[CUDA/ROCm/Migraphx] consolidate gpu data transfer (#22609)

### Description Consolidate the gpu data transfer in CUDA, ROCm and Migraphx EP. (1) Remove some redundant stream synchronize on default stream according to spec of cudaMemcpy (2) consolidate CUDA, ROCm and MigrphaX to try use same logic. ### Motivation This is a follow up on reviewing #22589. ### Context https://docs.nvidia.com/cuda/cuda-runtime-api/api-sync-behavior.html#api-sync-behavior ##### cudaMemcpy() * For transfers from pageable host memory to device memory, a stream sync is performed before the copy is initiated. The function will return once the pageable buffer has been copied to the staging memory for DMA transfer to device memory, **but the DMA to final destination may not have completed**. * For transfers from pinned host memory to device memory, the function is synchronous with respect to the host. * For transfers from device to either pageable or pinned host memory, the function returns only once the copy has completed. * For transfers from device memory to device memory, **no host-side synchronization is performed**. * For transfers from any host memory to any host memory, the function is fully synchronous with respect to the host. #### cudaMemcpyAsync * For transfers between device memory and pageable host memory, the function might be synchronous with respect to host. * For transfers from any host memory to any host memory, the function is fully synchronous with respect to the host. * If pageable memory must first be staged to pinned memory, the driver may synchronize with the stream and stage the copy into pinned memory. * For all other transfers, the function should be fully asynchronous. https://rocm.docs.amd.com/projects/HIP/en/latest/doxygen/html/group___memory.html ##### hipMemcpyAsync() If host or dest are not pinned, the memory copy will be performed synchronously. For best performance, use hipHostMalloc to allocate host memory that is transferred asynchronously. on HCC hipMemcpyAsync does not support overlapped H2D and D2H copies. For hipMemcpy, the copy is always performed by the device associated with the specified stream. ##### hipMemcpy() For hipMemcpy, the copy is always performed by the current device (set by hipSetDevice). https://github.com/ROCm/ROCm/blob/roc-5.7.x/tools/autotag/templates/rocm_changes/5.6.1.md ROCm 5.6.1 release note: hipMemcpy device-to-device (intra device) is now asynchronous with respect to the host
microsoft · Oct 31, 2024 · 1b60209 · 1b60209
1 parent 69fe58b
commit 1b60209
Show file tree

Hide file tree

Showing 10 changed files with 65 additions and 42 deletions.

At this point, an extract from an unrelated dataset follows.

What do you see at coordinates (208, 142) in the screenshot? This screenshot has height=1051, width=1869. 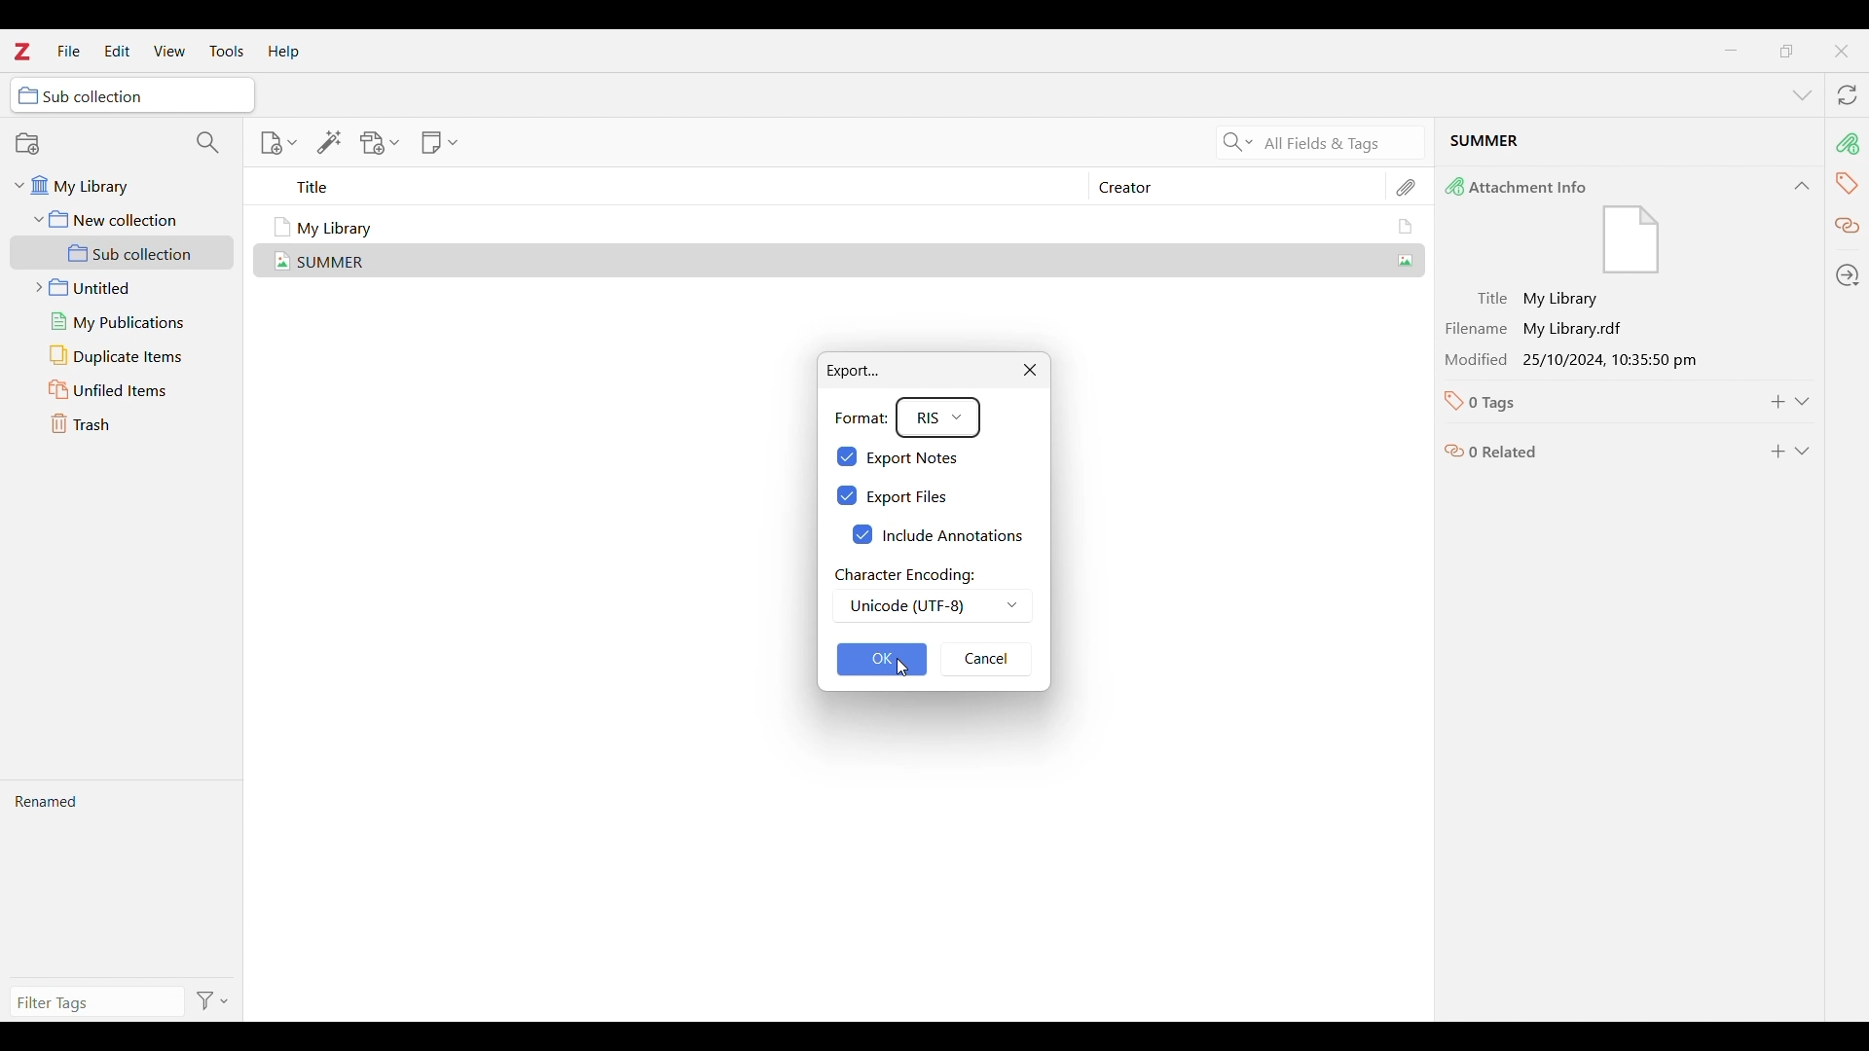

diff --git a/onnxruntime/core/providers/cuda/cuda_execution_provider.cc b/onnxruntime/core/providers/cuda/cuda_execution_provider.cc
@@ -50,7 +50,6 @@ class Memcpy final : public OpKernel {
       ORT_ENFORCE(X != nullptr, "Memcpy: Input tensor is nullptr.");
       Tensor* Y = ctx->Output(0, X->Shape());
       ORT_ENFORCE(Y != nullptr, "Memcpy: Failed to allocate output tensor.");
-      // do we support async copy?
       // The cudaMemCpyAsync will handle the pinned memory and non-pinned memory,
       // so we don't need the check here.

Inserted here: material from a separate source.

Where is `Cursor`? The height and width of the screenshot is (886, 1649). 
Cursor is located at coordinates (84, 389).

       auto* gpu_data_transfer = Info().GetDataTransferManager().GetDataTransfer(X->Location().device, Y->Location().device);

diff --git a/onnxruntime/core/providers/cuda/gpu_data_transfer.cc b/onnxruntime/core/providers/cuda/gpu_data_transfer.cc
@@ -7,10 +7,6 @@
 #include "cuda_common.h"
 
 namespace onnxruntime {
-GPUDataTransfer::GPUDataTransfer() {}
-
-GPUDataTransfer::~GPUDataTransfer() {}
-
 bool GPUDataTransfer::CanCopy(const OrtDevice& src_device, const OrtDevice& dst_device) const {
   return src_device.Type() == OrtDevice::GPU || src_device.MemType() == OrtDevice::MemType::CUDA_PINNED ||
          dst_device.Type() == OrtDevice::GPU || dst_device.MemType() == OrtDevice::MemType::CUDA_PINNED;
@@ -30,19 +26,25 @@ common::Status GPUDataTransfer::CopyTensor(const Tensor& src, Tensor& dst) const
       // Copy only if the two addresses are different.
       if (dst_data != src_data) {
         CUDA_RETURN_IF_ERROR(cudaMemcpy(dst_data, src_data, bytes, cudaMemcpyDeviceToDevice));
+        // For device memory to device memory copy, no host-side synchronization is performed by cudaMemcpy.

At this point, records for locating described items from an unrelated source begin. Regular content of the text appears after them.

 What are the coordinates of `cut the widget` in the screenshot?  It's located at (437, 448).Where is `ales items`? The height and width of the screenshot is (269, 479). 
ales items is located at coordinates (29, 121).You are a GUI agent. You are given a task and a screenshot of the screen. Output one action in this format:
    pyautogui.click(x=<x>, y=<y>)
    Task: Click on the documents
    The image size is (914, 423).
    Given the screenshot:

+        // see https://docs.nvidia.com/cuda/cuda-runtime-api/api-sync-behavior.html
         CUDA_RETURN_IF_ERROR(cudaStreamSynchronize(nullptr));
       }
     } else {
       // copy from other CPU memory to GPU, this is blocking
       CUDA_RETURN_IF_ERROR(cudaMemcpy(dst_data, src_data, bytes, cudaMemcpyHostToDevice));
-      CUDA_RETURN_IF_ERROR(cudaStreamSynchronize(nullptr));
+      if (src_device.MemType() != OrtDevice::MemType::CUDA_PINNED) {
+        // For cudaMemcpy from pageable host memory to device memory, DMA to final destination may not have completed.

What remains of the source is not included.